Una vittoria che parte da lontano: così Le Pen ha conquistato la Francia

Marine Le Pen
Marine Le Pen

Il trionfo del Fronte Nazionale era annunciato: Marine Le Pen coltiva da anni la sua candidatura alle presidenziali e ha avviato, nel tempo, una mutazione genetica del proprio partito, bandendo in modo radicale qualsiasi impostazione culturale nostalgica, qualsiasi orpello dogmatico degli anni passati.

Il parricidio che si è consumato oltralpe ha regalato alla platea elettorale una forza aggressivamente repubblicana, capace di cavalcare il mito della grandeur blandendo un nazionalismo mai sopito. Il vecchio Fronte, per intenderci, era un partito gravido di contraddizioni, che da un lato si batteva per l’Algeria francese e dall’altro voleva misconoscere l’identità nazionale dei mussulmani acquisiti. Una forza costretta in un angolo dagli eredi di De Gaulle, più credibili sotto il profilo istituzionale e storicamente immacolati a fronte dell’esperienza di Vichy.

La nuova presidenza, utilizzando un lessico aspramente populista, è riuscita a ribaltare i vecchi paradigmi, ponendosi in antitesi al Moloch europeo e declinando la sfida della globalizzazione come una forza social-rivoluzionaria, sulla falsariga della demagogia di Porto Alegre. Il no alla moneta unica, il no ai banchieri di Bruxelles, il no a Schengen sono soltanto le manifestazioni visibili di questa trasformazione, quelle che cogliamo alle nostre latitudini grazie allo scimmiottamento salviniano.

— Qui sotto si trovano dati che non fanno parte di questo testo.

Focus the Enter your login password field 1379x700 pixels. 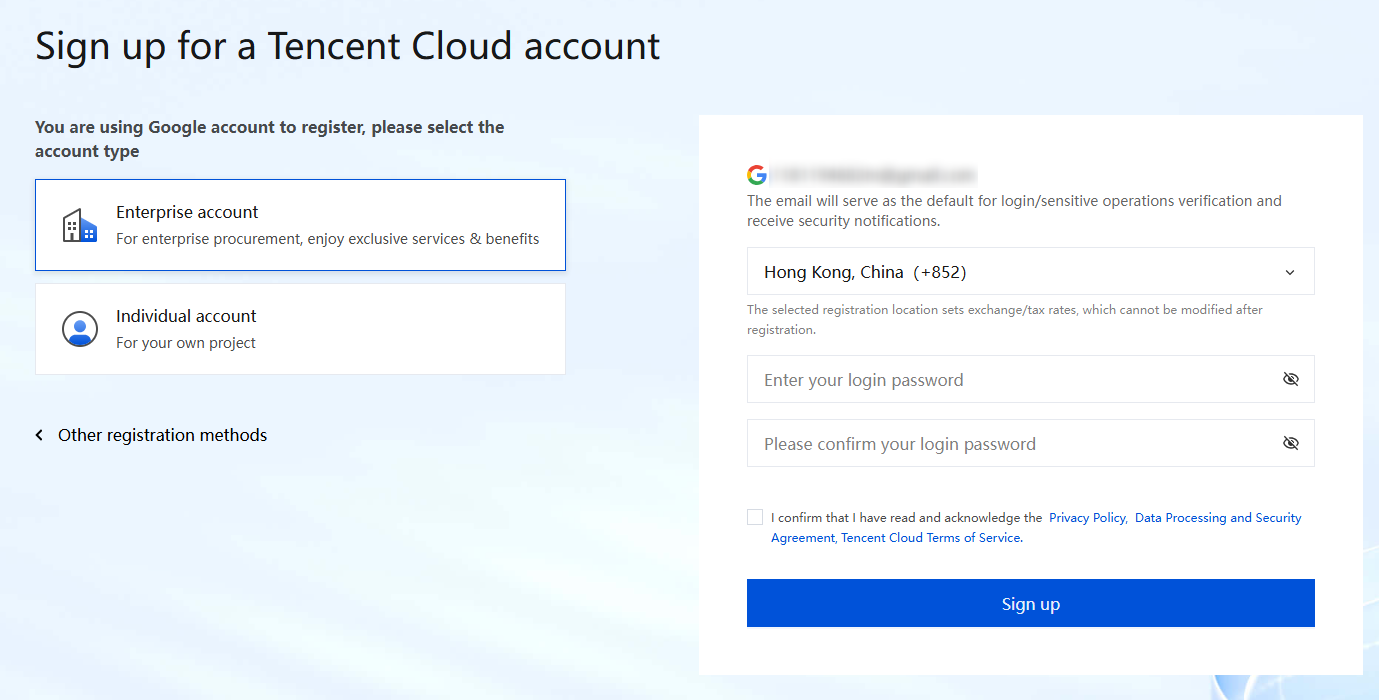pos(1010,380)
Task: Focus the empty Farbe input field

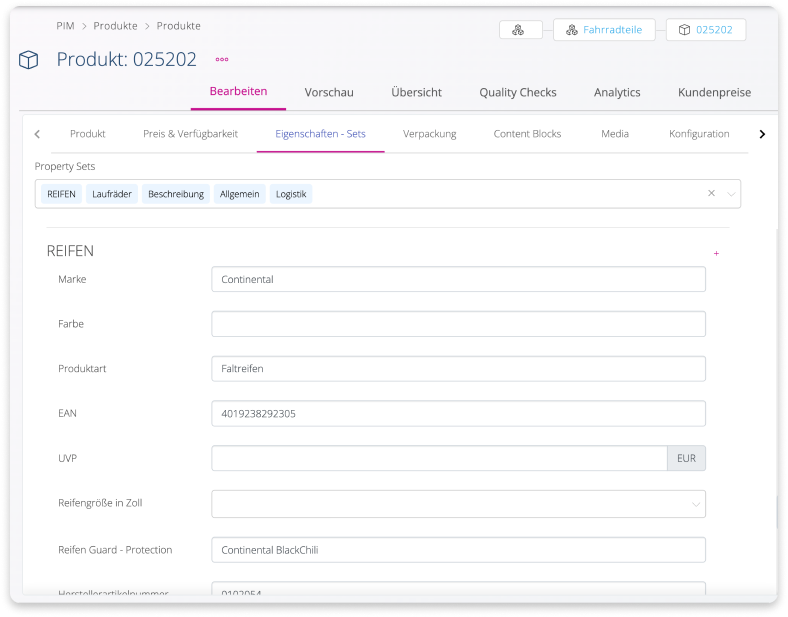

Notare oggi, sulla scia dei ragionamenti espressi da tanti editorialisti, come il Fronte sia stato agevolato dagli attentati del 13 novembre, vuol dire prendere lucciole per lanterne, mischiare le carte sino a fare confusione. Le Pen s’insinua nella debolezza dei partiti tradizionali, laddove i socialisti hanno dimostrato inattitudine al governo e i gollisti hanno ripescato il sarcofago di Sarkozy.

Sul primo dato, in particolare, vorrei porre l’accento, perché Hollande – dopo aver fatto la guerra ai ricchi litigando con Gerard Depardieu e con tutti i suoi compari – ha corretto il tiro, modificando nettamente le direttrici dell’Eliseo e spalleggiando Valls nel suo percorso blairiano di riforme. Così facendo gli elettori moderati, quelli che rifiutano l’appartenenza militante, sono rimasti più confusi che persuasi dalla schizofrenia presidenziale, volgendo lo sguardo alle altre offerte dell’agone politico.

Offerte non esattamente entusiasmanti, se è vero che ha acquisito nuova credibilità perfino l’artefice del guazzabuglio libico, il marito di Carlà, l’uomo che imbastì l’operazione militare contro Gheddafi quando il rais di Tripoli era ormai ammansito dal tempo e dalle aperture euro-americane.

La ditta lepeniana, composta dalla ghibellina Marine e dalla guelfa Marion, è stata formidabile sotto il profilo comunicativo, rielaborando – in chiave semplicistica – qualche tema di Alain Finkielkraut e qualche intuizione di Alain De Benoist, padri putativi solo sulla carta.

Il resto – l’ombra degli attentati, la paura del diverso, il terrore delle banlieu – rappresenta uno specchietto per le allodole a uso e misura dei media benpensanti, quelli abituati a cavalcare i grandi temi perdendo di vista l’aspetto pregnante delle scelte elettorali: le condizioni di vita medie delle classi sociali maggiormente esposte alla crisi.

E’ nei quartieri popolari, fra gli operai, fra le persone meno colte che Le Pen ha raccolto consensi. Il che, lungi dall’essere un’offesa, è uno straordinario merito elettorale, perché ha offerto ad una società piena di domande risposte ritenute lucide e coerenti, come prima di lei aveva fatto Tsipras dalle parti di Atene.

Noi possiamo anche dire che queste risposte sono profondamente sbagliate, io personalmente le ritengo disastrose, ma ciò non cambia di una virgola il quadro emerso sotto la Torre Eiffel: oggi in Francia ha stravinto l’estrema destra, un altro segnale pessimo per il futuro della comunità europea.